→ Task prompt
With pictures left out, output exactly the lines from the line holding "Where should I" through the end of the data, both included.

**** Supplied records

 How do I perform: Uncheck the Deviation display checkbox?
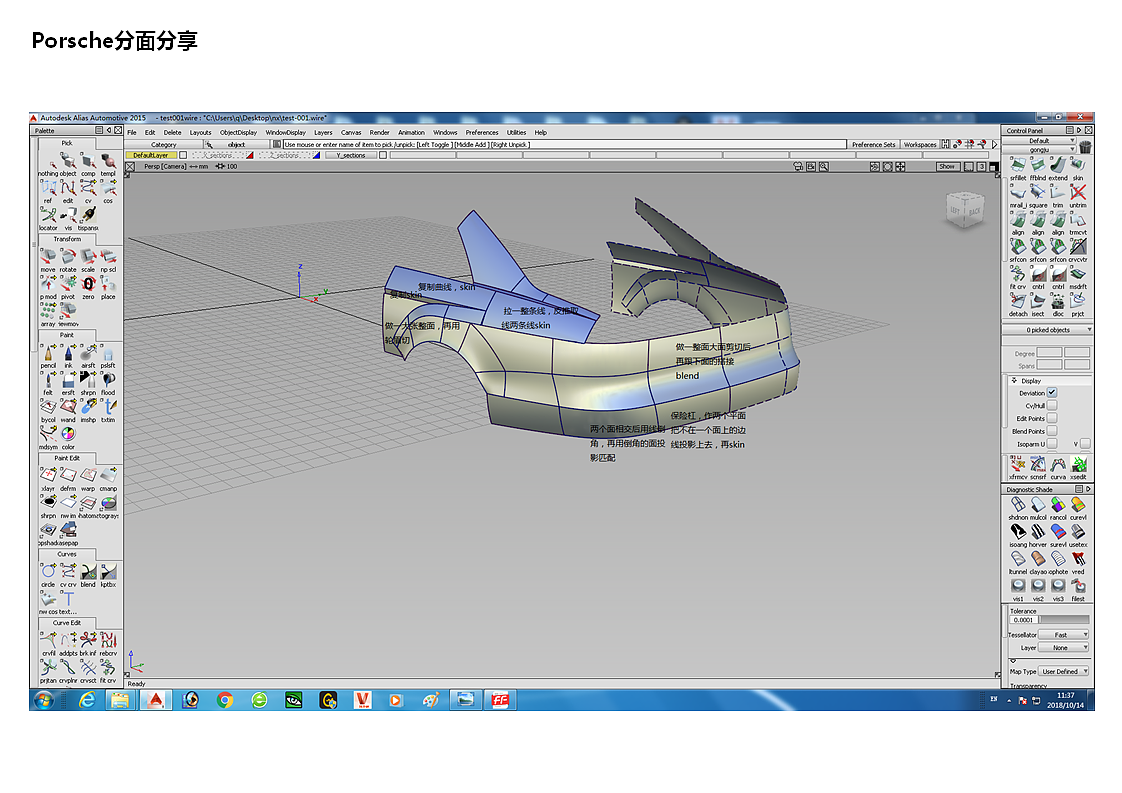click(1052, 393)
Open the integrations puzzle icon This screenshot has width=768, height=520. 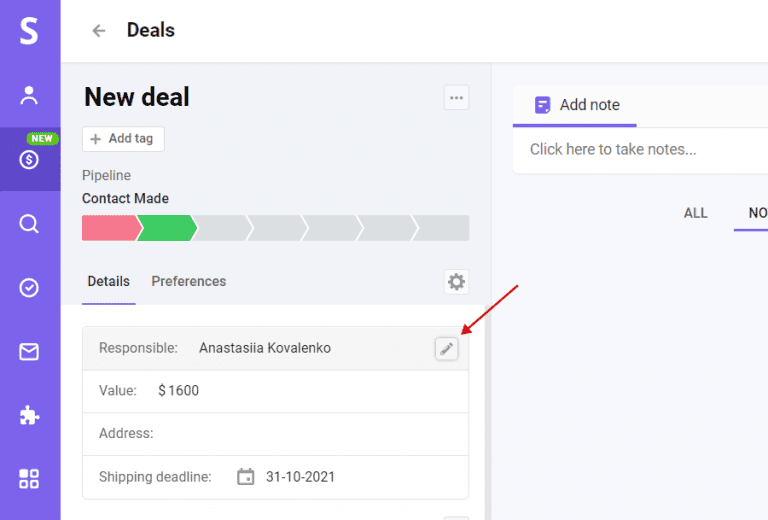(x=29, y=416)
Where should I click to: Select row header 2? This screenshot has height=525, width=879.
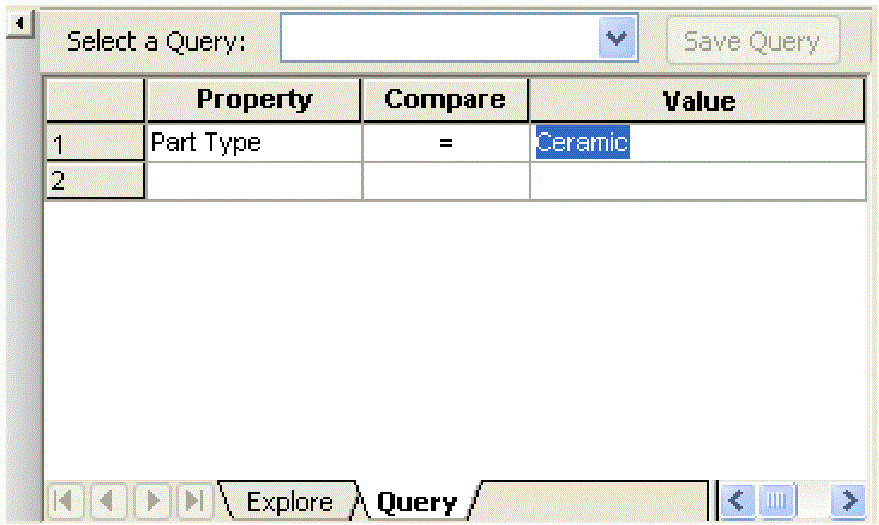95,180
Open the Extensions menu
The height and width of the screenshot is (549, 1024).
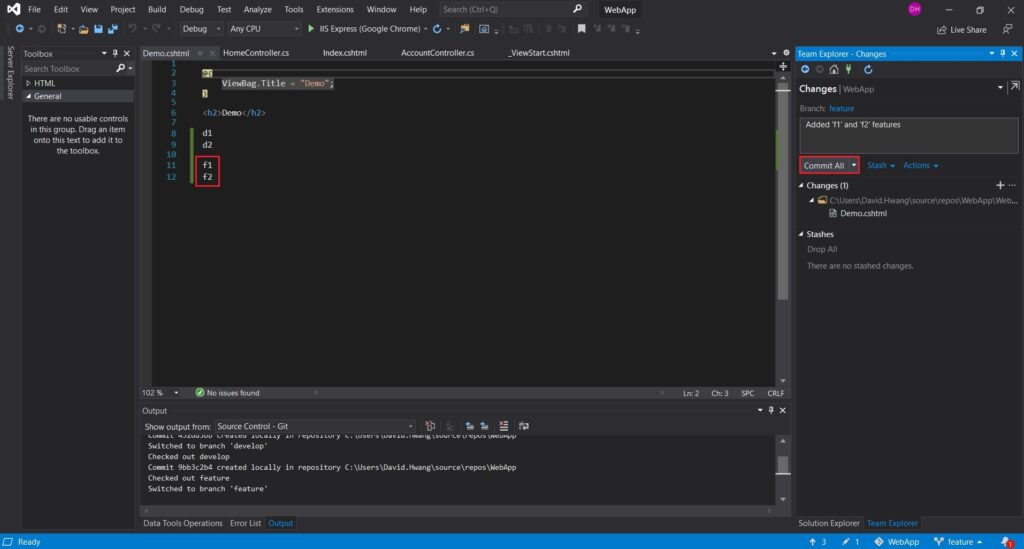point(334,9)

********

→ Your response
Where should I click to: Select row header 2? This screenshot has height=525, width=879.
95,180
Open the Extensions menu
The height and width of the screenshot is (549, 1024).
point(334,9)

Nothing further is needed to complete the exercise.